いつもいつも、煩く付き纏ってきた小猿。誰よりも自分にぬくもりを与える事を望む少年。こいつの手を取った時は、まだあんなにガキだったのに・・・。
(な、に?)
ぴくっと、三蔵の細い肩が揺れる。何か忘れていたものが、三蔵の意識に引っ掛かった。
「・・・くぅ」
突然襲ってきた激しい頭痛に、三蔵は小さい喚き声を漏らした。頭が割れるように痛くて吐き気がする。
「さんぞ?」
三蔵の異変に気付いた悟空が、さっと顔色を変えて腕の中の愛する人を覗き込んだ。
「さんぞっ?」
「・・・このままで、いい」
「で、でも、医者呼んだ方がいいんじゃ・・・」
「いいって、言ってんだろーがっ!」
慌てて隣室にいる侍医を呼びに行こうとして、ベッドから飛び起きようとする悟空のシャツを、三蔵は力の入らぬ指でぎゅっと握り締めて引き止めた。
「さんぞ・・・」
「このまま、こうしていろ」
脂汗を額に浮べながら、掠れるような声で呟く三蔵に逆らう事は、悟空にはとても出来ない。おろおろとしながらも、悟空は一回り小さくなった観のする三蔵の痩躯を包み込むように抱き寄せた。今の自分にできる事は、ただこれだけしかないから。
頭の中を悟空との過去がフラッシュバックする。
ふにゃふにゃと、蕩けそうな笑顔で自分を見つめる、金色の瞳。とく、とくと伝わる、優しい心音。
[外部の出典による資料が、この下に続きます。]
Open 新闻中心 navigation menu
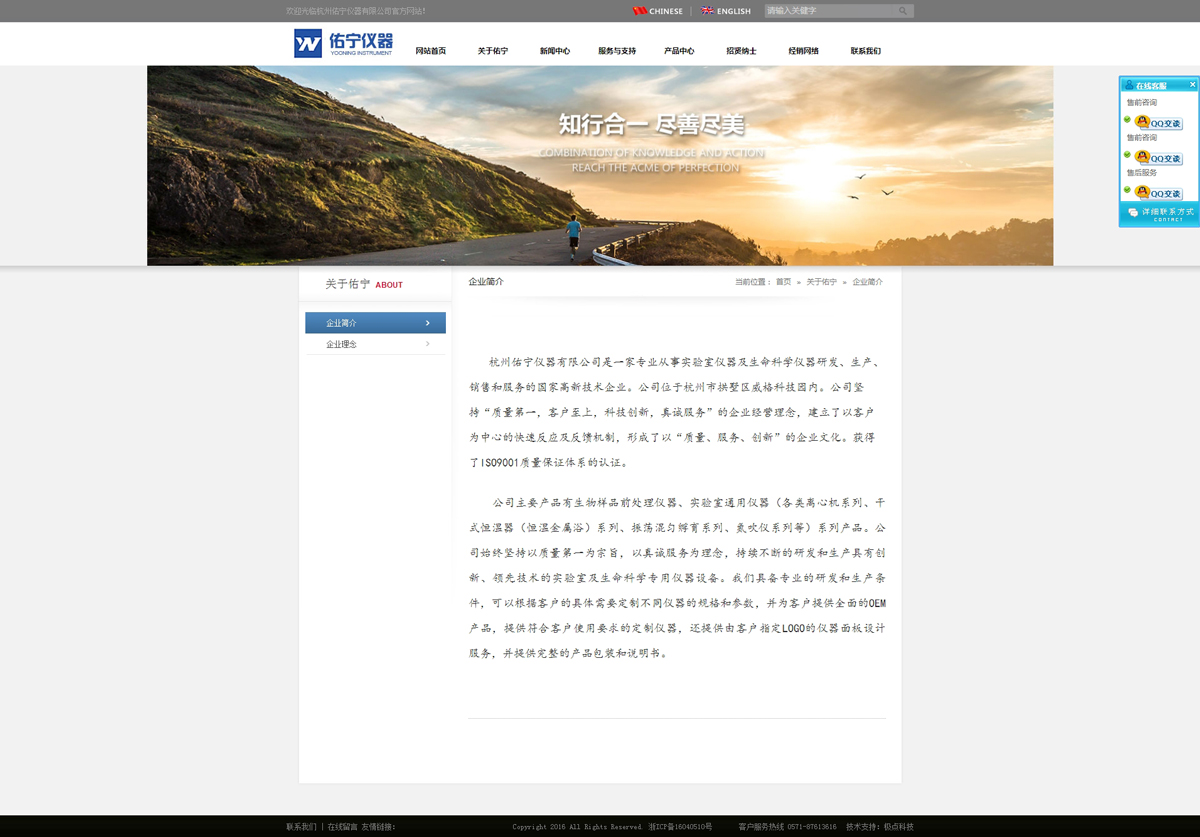Image resolution: width=1200 pixels, height=837 pixels. point(554,51)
愛しさと、慈しみと、優しさに溢れた、ただひとりのぬくもり。自分にだけ与えられる、惜しみない愛情とぬくもり。
そう。確かに自分は、このぬくもりを覚えている・・・。
押し寄せてくる記憶の波に、三蔵の意識が押し流される。その荒々しい激流に耐え切れずに、思わず三蔵は悟空にしがみついた。
悟空が自分の名を叫ぶ声が、遠くに聞こえた。時も場所も弁えずに、自分を呼び続けるあの喧しい声。いつでもこいつの声は、イヤという程自分の中に響いてくる。そう、今だって・・・。
「うるせ・・・、馬鹿、猿・・・」
白濁する意識の中で、三蔵は自分の口が無意識のうちに小さく言葉を紡いだのを感じた。そして掠れた声で呟かれたその言葉に、悟空が金色の目を大きく見開いたのを感じる間もなく、三蔵はがっくりと悟空の胸に顔を埋めるようにして、意識を失った。